I wrote this small program to test it out. Here is the output:
11111111111111111111111111111111
11111111111111111111111111111111
(int)uint_neg_1;
11111111111111111111111111111111
int_neg_1 : %d: -1, %u: 4294967295
uint_neg_1: %d: -1, %u: 4294967295
(int)uint_neg_1: %d: -1, %u: 4294967295
int_neg_1 < 0: True
uint_neg_1 < 0: False
(int)uint_neg_1 < 0: True
So it seems that the bitwise storage and representation for signed and unsigned integers is the same.
The typecast to int changed the evaluation of the expression. I'd like to see / understand the difference in the assembly instructions because I think that is probably where the paths diverge.
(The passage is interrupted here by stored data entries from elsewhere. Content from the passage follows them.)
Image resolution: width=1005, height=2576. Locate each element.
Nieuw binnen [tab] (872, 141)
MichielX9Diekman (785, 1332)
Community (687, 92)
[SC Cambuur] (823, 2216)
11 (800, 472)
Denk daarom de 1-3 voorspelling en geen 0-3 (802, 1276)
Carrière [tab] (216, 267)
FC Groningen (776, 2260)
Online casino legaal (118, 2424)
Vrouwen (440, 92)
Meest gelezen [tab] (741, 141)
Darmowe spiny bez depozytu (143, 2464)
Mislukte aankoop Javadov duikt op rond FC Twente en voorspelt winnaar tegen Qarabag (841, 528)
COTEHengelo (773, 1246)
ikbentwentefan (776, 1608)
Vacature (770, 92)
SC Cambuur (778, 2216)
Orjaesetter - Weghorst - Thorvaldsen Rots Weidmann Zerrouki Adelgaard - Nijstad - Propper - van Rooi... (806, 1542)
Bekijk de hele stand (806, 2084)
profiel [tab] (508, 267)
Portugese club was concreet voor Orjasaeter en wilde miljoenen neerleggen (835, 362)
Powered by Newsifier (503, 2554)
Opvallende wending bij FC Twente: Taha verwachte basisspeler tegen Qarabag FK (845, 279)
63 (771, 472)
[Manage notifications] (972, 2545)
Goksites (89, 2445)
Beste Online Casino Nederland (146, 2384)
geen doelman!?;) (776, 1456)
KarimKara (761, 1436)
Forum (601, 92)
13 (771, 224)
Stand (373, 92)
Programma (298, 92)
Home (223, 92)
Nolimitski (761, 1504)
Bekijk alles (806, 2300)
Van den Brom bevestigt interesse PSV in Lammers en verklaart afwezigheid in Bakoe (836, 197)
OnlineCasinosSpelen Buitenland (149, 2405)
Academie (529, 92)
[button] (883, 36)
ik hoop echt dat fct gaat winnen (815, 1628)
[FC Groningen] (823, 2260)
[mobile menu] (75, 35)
Quote: There is hence absolutely no point in testing an unsigned integer for being negative! It has no capacity of being negative!
That's what I believed, but based on my experiment it's not safe to rely on the "unsigned" type as an indication of being >= 0.
If someone invokes my function with "-1" and it is written without the bounds check, the result is an access violation. As a design practice my code should catch the error of the caller.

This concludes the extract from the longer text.